By Steve Ehlmann

It’s come to my attention that I might be distantly related to Taylor Swift.

Late last year, as Time Magazine was naming Taylor Swift as their person of the year, her grandmother’s connection to St. Charles was also getting attention.  Her grandmother, Marjorie Moehlenkamp (later Marjorie Finlay)—remembered by Taylor in her song “marjorie”—grew up in St. Charles, about five blocks from where I later grew up. She was confirmed at Immanuel Lutheran a few years after my dad, graduated from St. Charles High School, as my wife and I did years later, and graduated from Lindenwood College in the same class as my wife’s aunt.

This information caught the attention of several families in St. Charles, including my own, who remembered seeing the Moehlenkamp name in their family tree. I remembered when I was a kid, my grandmother Martha Ehlmann (nee Esselmann) used to shop at Moehlenkamp’s grocery store at Fifth and Clay (now First Capital), telling me, “We’re related to the Moehlenkamps.”

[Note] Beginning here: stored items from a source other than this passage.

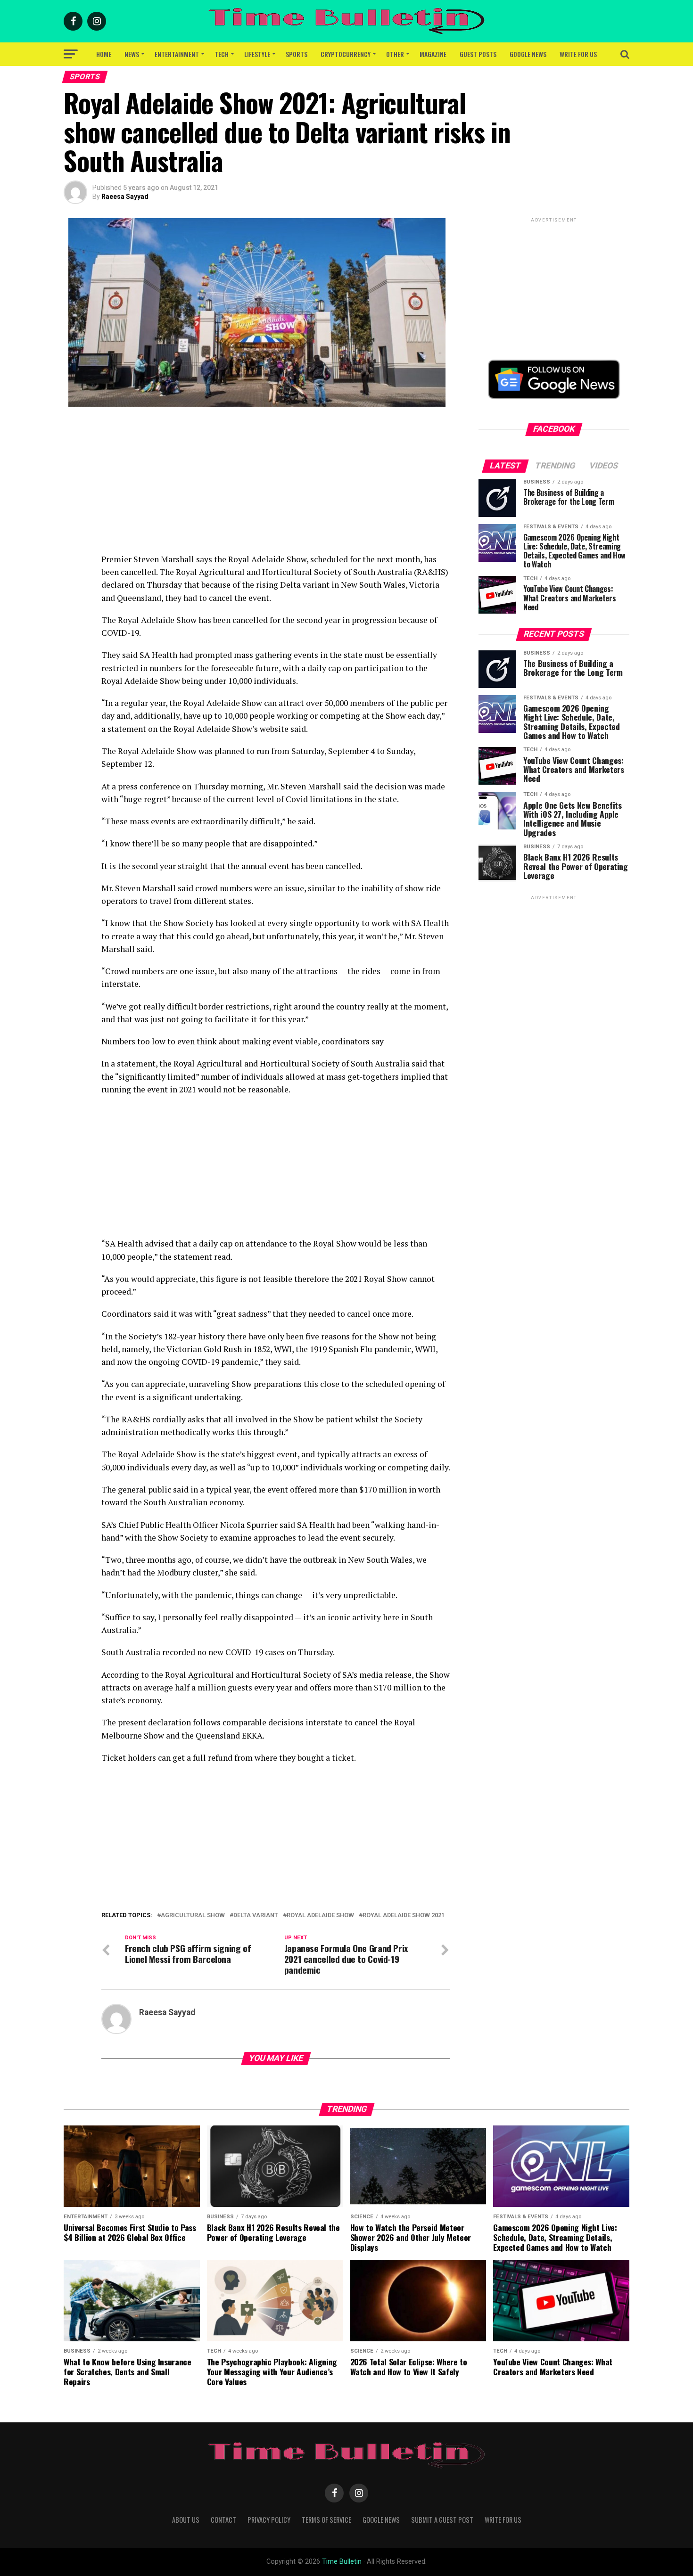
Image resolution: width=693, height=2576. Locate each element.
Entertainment (177, 54)
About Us (185, 2520)
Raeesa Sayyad (124, 196)
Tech (221, 54)
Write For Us (578, 54)
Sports (296, 54)
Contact (223, 2520)
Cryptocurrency (346, 54)
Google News (528, 54)
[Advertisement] (275, 487)
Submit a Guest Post (442, 2520)
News (131, 54)
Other (395, 54)
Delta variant (255, 1915)
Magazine (433, 54)
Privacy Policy (269, 2520)
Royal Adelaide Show (320, 1915)
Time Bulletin (342, 2562)
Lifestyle (257, 54)
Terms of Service (326, 2520)
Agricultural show (193, 1915)
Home (103, 54)
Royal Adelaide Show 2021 (404, 1915)
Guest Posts (478, 54)
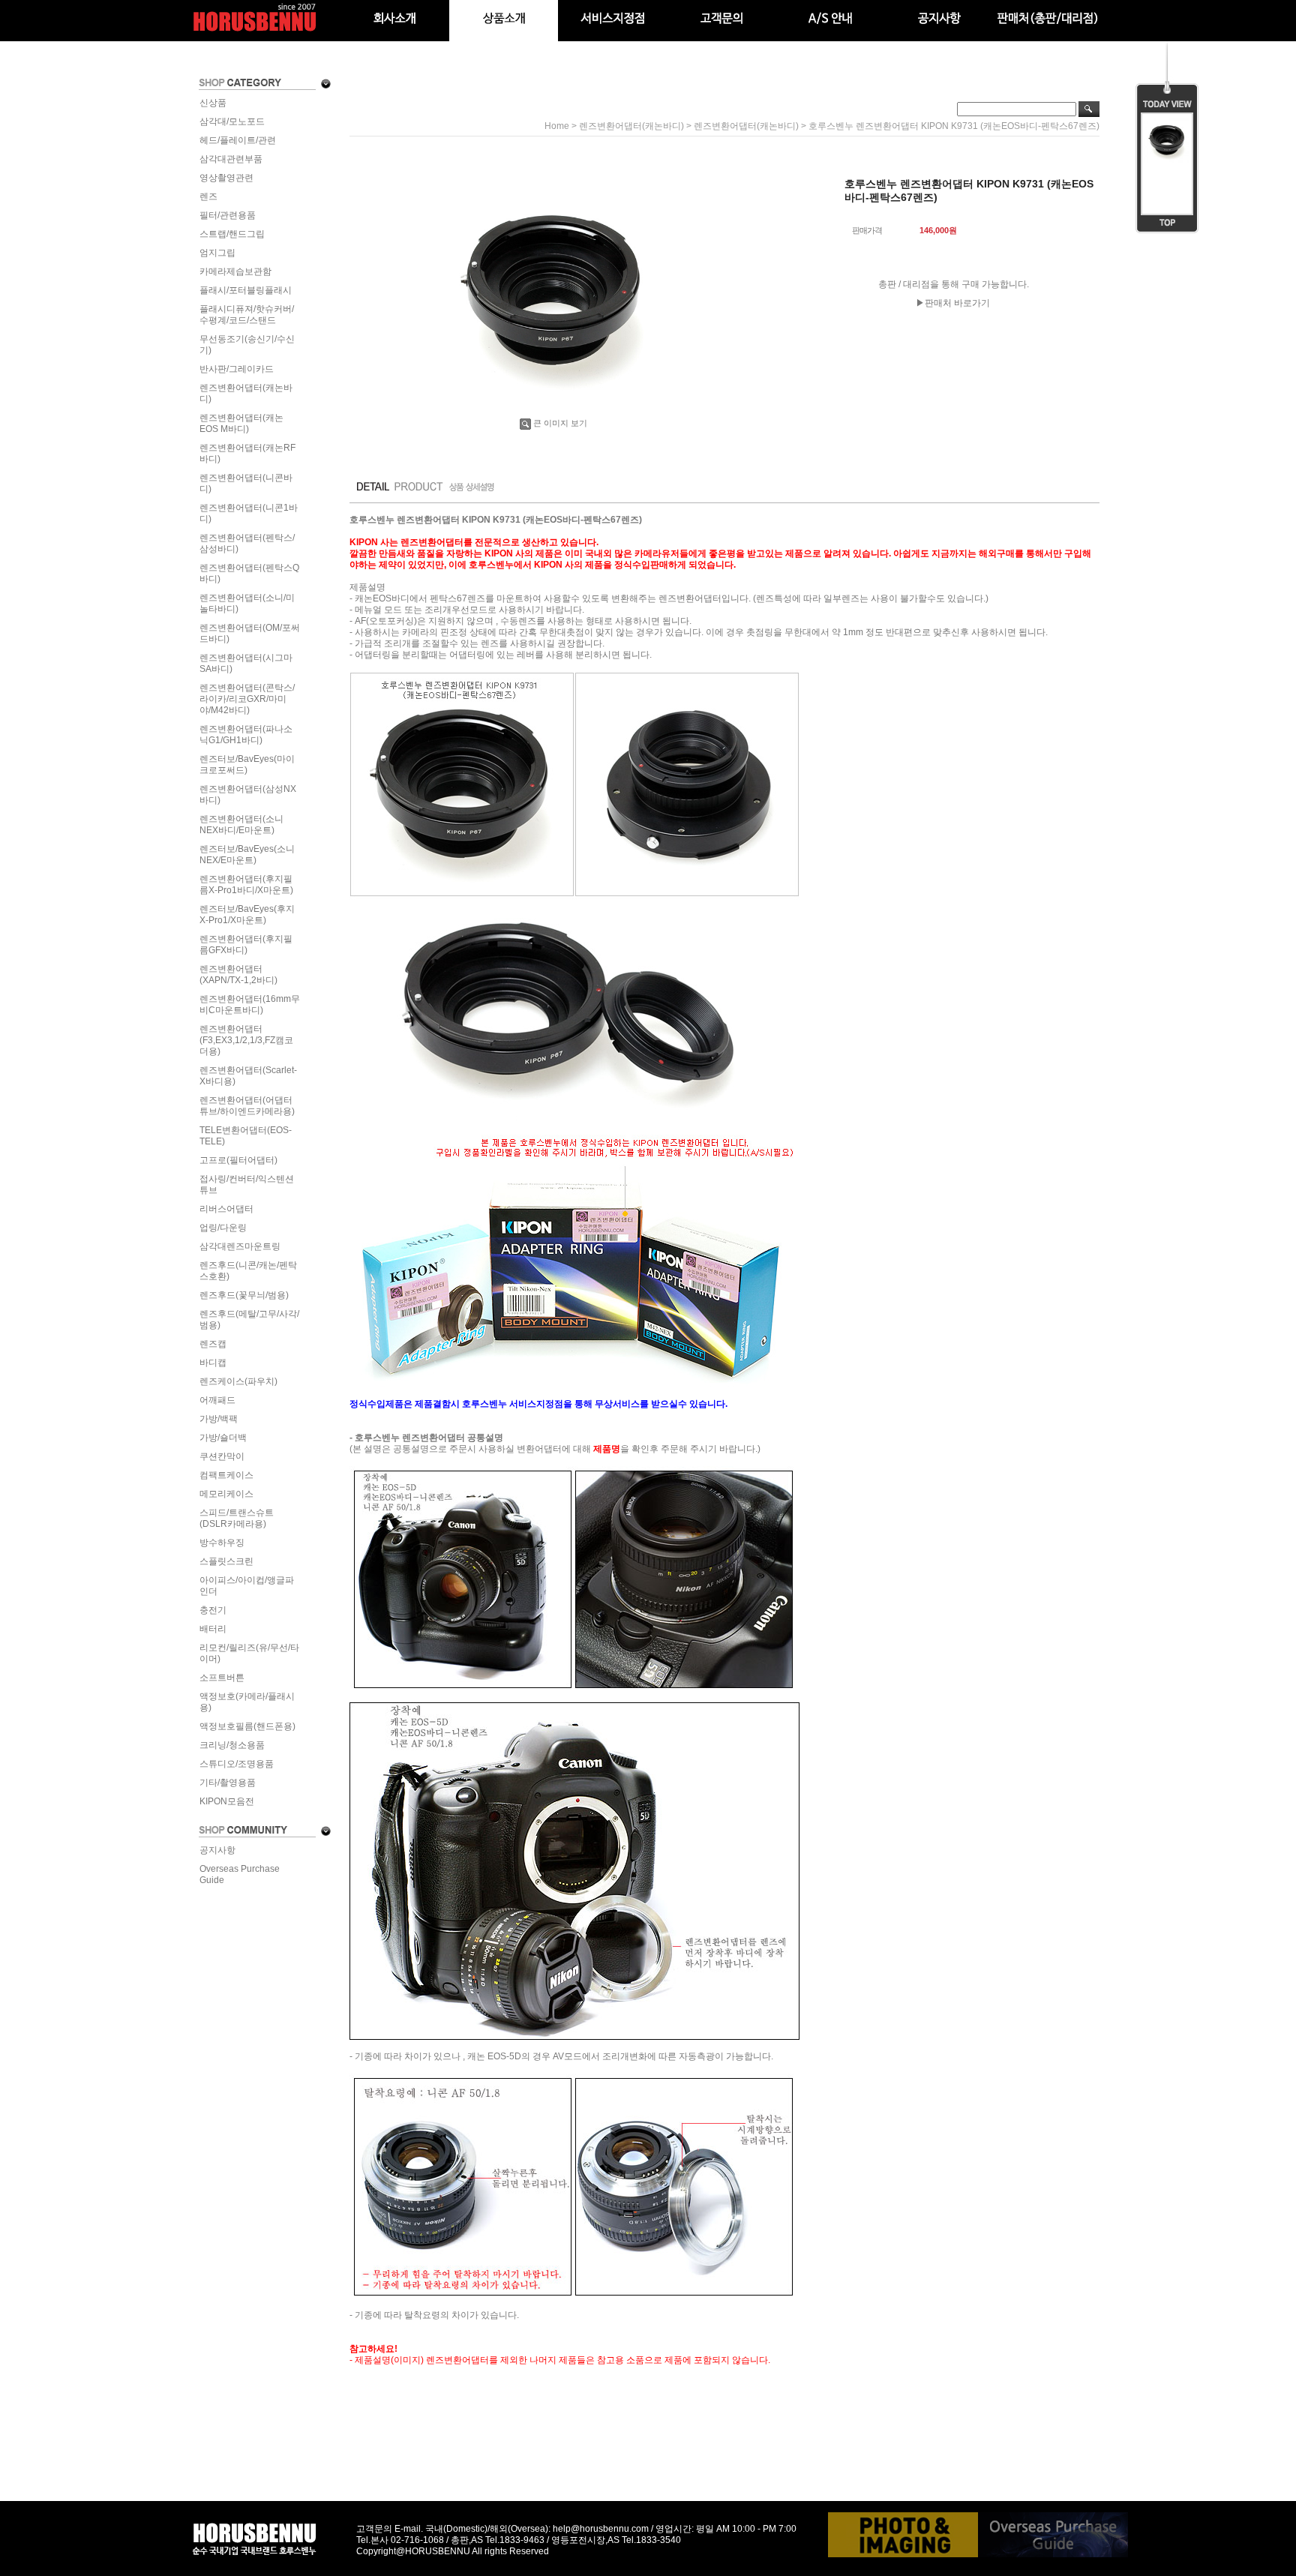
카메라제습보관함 (236, 271)
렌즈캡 (213, 1344)
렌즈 (209, 196)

Thanks to research by some family members, I’ve learned our connection goes back to a German immigrant family in the mid-1800s. My great-great-grandmother, Marie Moehlenkamp, married into the Esselmann family, and her descendent, my grandma Martha, married into the Ehlmann family.

Marie Moehlenkamp’s brother, Johann, was Taylor Swift’s great-great-great-grandfather.

For those of you keeping count, that’s four generations back from me and five back from her. Like I said, “distantly related.” But I think each of our families tell a story of how German immigrants integrated into American culture and communities.

And there are connections through Grandpa Ehlmann’s side, too, which I learned while attending a recent presentation by Dr. Walter Kamphoefner, a university history professor, St. Charles County native, and an authority on German immigration to America. His presentation, “Becoming American: From Johann Hermann Moehlenkamp to Taylor Swift,” can be accessed at Steveehlmann.com.

His research showed that another member of the Moehlenkamp family (not a direct ancestor to Marjorie or Ms. Swift) got remarried to my great-great-grandfather Ehlmann after both of their spouses had died. Both brought previous children to the marriage, including my great-grandfather Ehlmann.

Great-grandpa Ehlmann went to live with his uncle’s family after his father died, but his relationship with the Moehlenkamp family continued. The farm on Jungs Station Road that Marjorie Moehlenkamp’s grandfather grew up on was the same farm that my grandfather Ehlmann later grew up on. The house at 562 Jefferson in St. Charles that Marjorie’s father grew up in was the same house that my father grew up in and that I lived in until I was three.

Small world. Indeed, that was Professor Kamphoefner’s thesis. Unlike most other immigrant groups that were uprooted from familiar customs in their land of birth, German immigrants to our region practiced “chain migration” where, over time, people from the same extended family, the same church or the same town, immigrated to our region. They lived in the New World much as they had in the old, in what Kamphoefner calls an “immigrant cocoon” with limited contact with the non-German Americans.

Families like the Moehlenkamps, Esselmanns and Ehlmanns remained in the immigrant cocoon for the first three generations. Marjorie’s family broke out when her grandfather gave up farming in 1903, moved to St. Charles and went to work in the American Car & Foundry “car shops.”

Marjorie’s father was able to attend high school and then get a white-collar office job, but he really broke out of the cocoon when he moved to Arkansas and married Marjorie’s mother, a non-German Methodist. When Marjorie graduated from college, embarked on a music career and married another non-German, she entered a new world. Her granddaughter has conquered the music world.

My family has been a generation behind, but has gone through the same metamorphosis. Both my grandparents grew up on a farm, but moved to St. Charles after their marriage. My grandpa went to work in the shoe factory, while my grandmother during the week, and both of them on the weekend, retreated back into the cocoon with their two children.

My father served in the Tenth Armored Division in Europe during WWII with other men from every ethnic and racial group in America. He saw the horrors of a Nazi work camp, which his outfit helped liberate, and I never heard him say much about the fact that his grandparents had been born in Germany. He never got the education that Marjorie did, but he wanted his children to have that opportunity, to open up a broader world for his three children and his grandchildren.

I admire Taylor Swift, and am also very proud of the achievements of my immediate family. Taylor Swift represents the epitome of the American Dream. Not every family can make it from farm to fame, but at least we can strive to make the lives of each generation better than the last.

By the way, in case you’re wondering: No, I can’t sing.